[PROBLEM DETAILS] Look for the line with "Image resolution: width=838" in the data below, then reproduce word for word that line and every line after it. Leave out all pictures and add nothing.

(Saved data entries)
● ● ●

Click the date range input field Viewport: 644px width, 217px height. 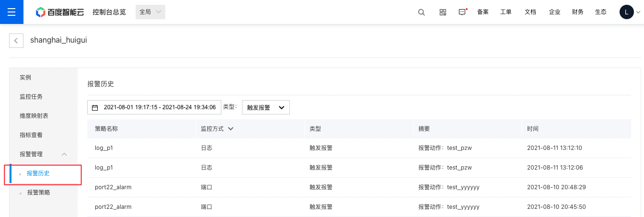[x=154, y=107]
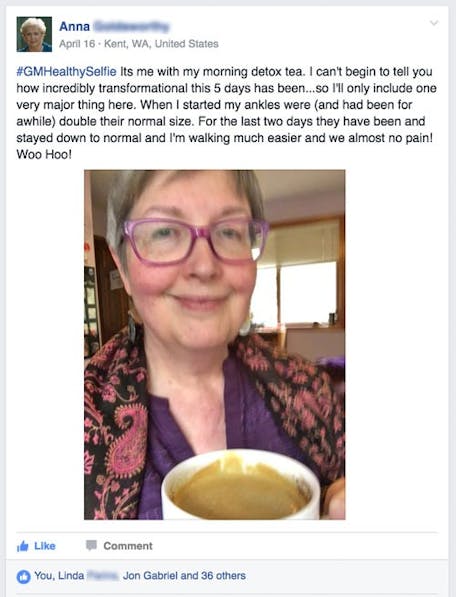
Task: Click the 'You' text in likes summary
Action: pos(44,576)
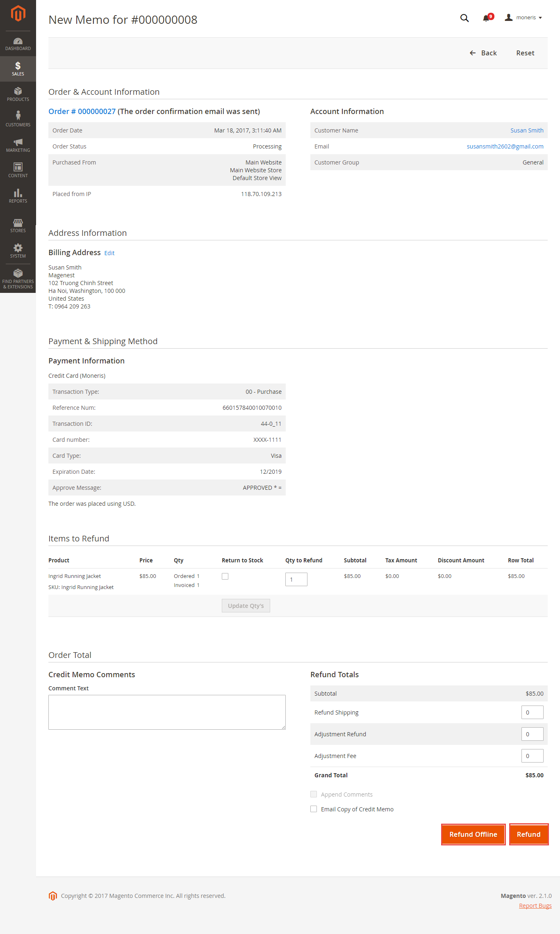This screenshot has height=934, width=560.
Task: Click the Magento logo in the sidebar
Action: click(x=18, y=14)
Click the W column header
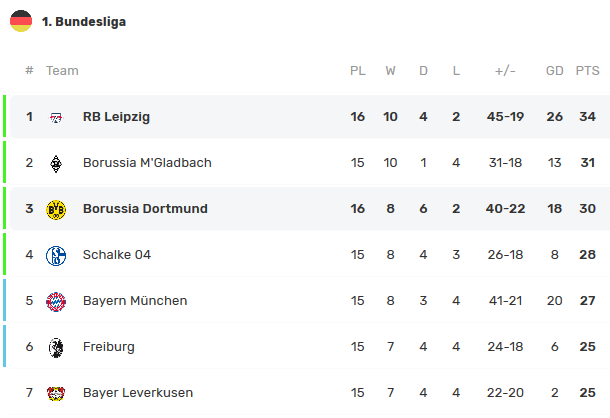610x418 pixels. (x=390, y=71)
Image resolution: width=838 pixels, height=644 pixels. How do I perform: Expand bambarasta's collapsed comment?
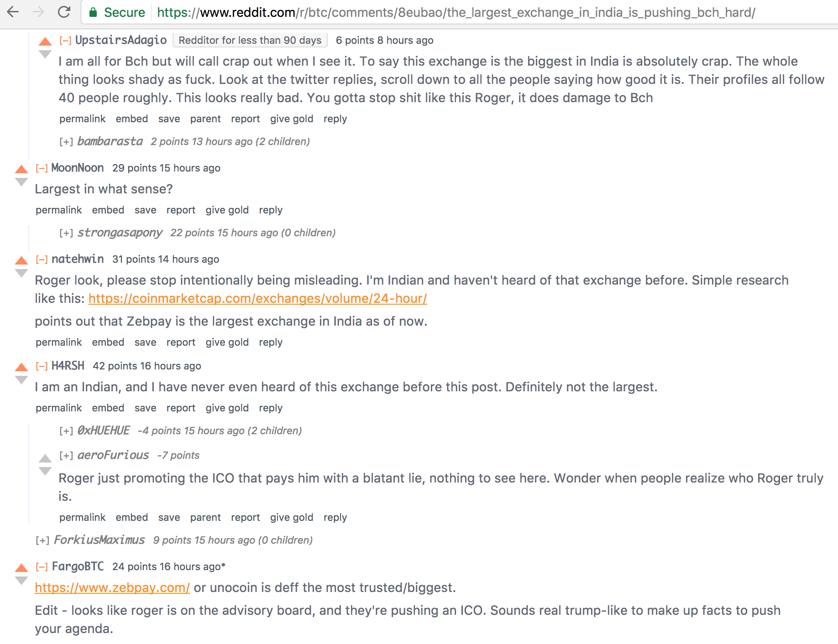(66, 142)
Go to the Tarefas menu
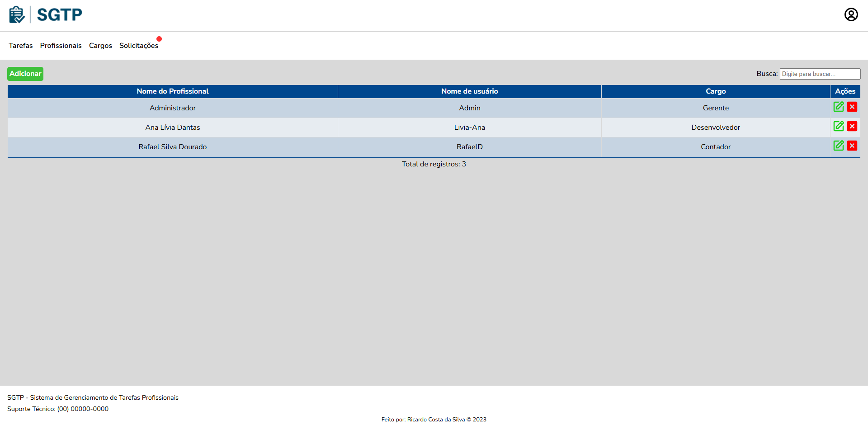Image resolution: width=868 pixels, height=430 pixels. point(21,46)
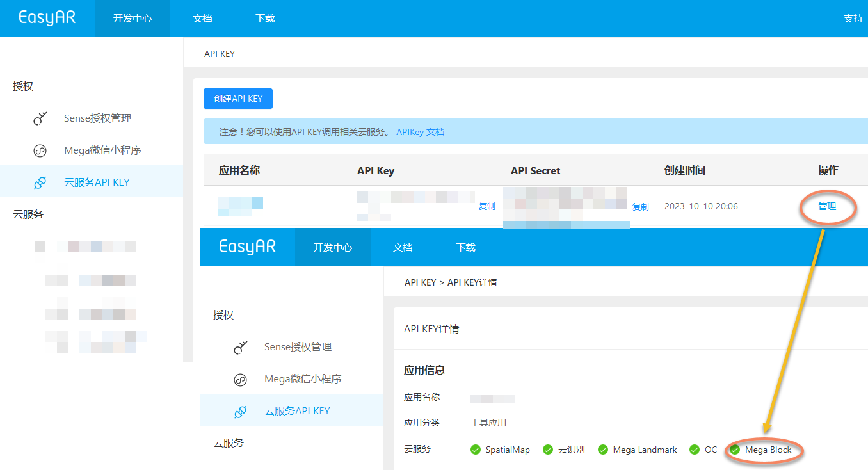
Task: Click the green check beside Mega Block
Action: [x=734, y=449]
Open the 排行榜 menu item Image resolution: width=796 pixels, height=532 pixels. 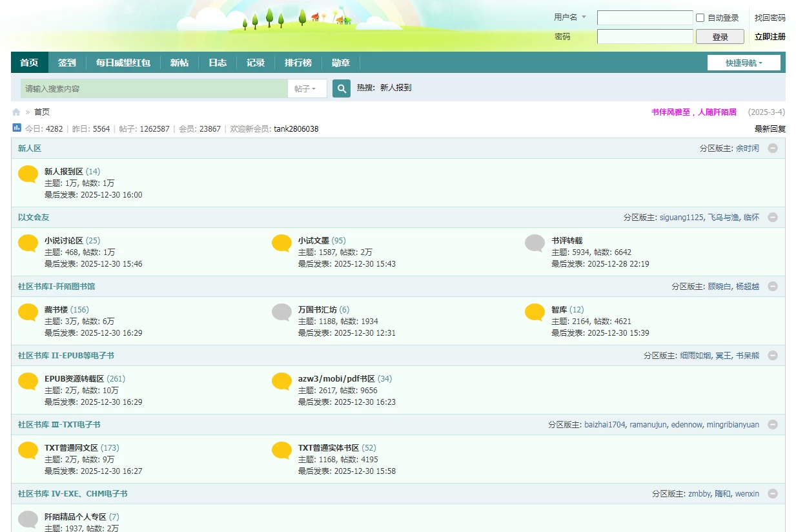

● ● ●

[SOLUTION FOR THIS TASK]
Image resolution: width=838 pixels, height=644 pixels. How do I perform: Expand bambarasta's collapsed comment?
(66, 142)
Go to the Tarefas menu
Image resolution: width=868 pixels, height=430 pixels. point(21,46)
Task: Click the green check beside Mega Block
Action: [x=734, y=449]
Open the 排行榜 menu item Image resolution: width=796 pixels, height=532 pixels. 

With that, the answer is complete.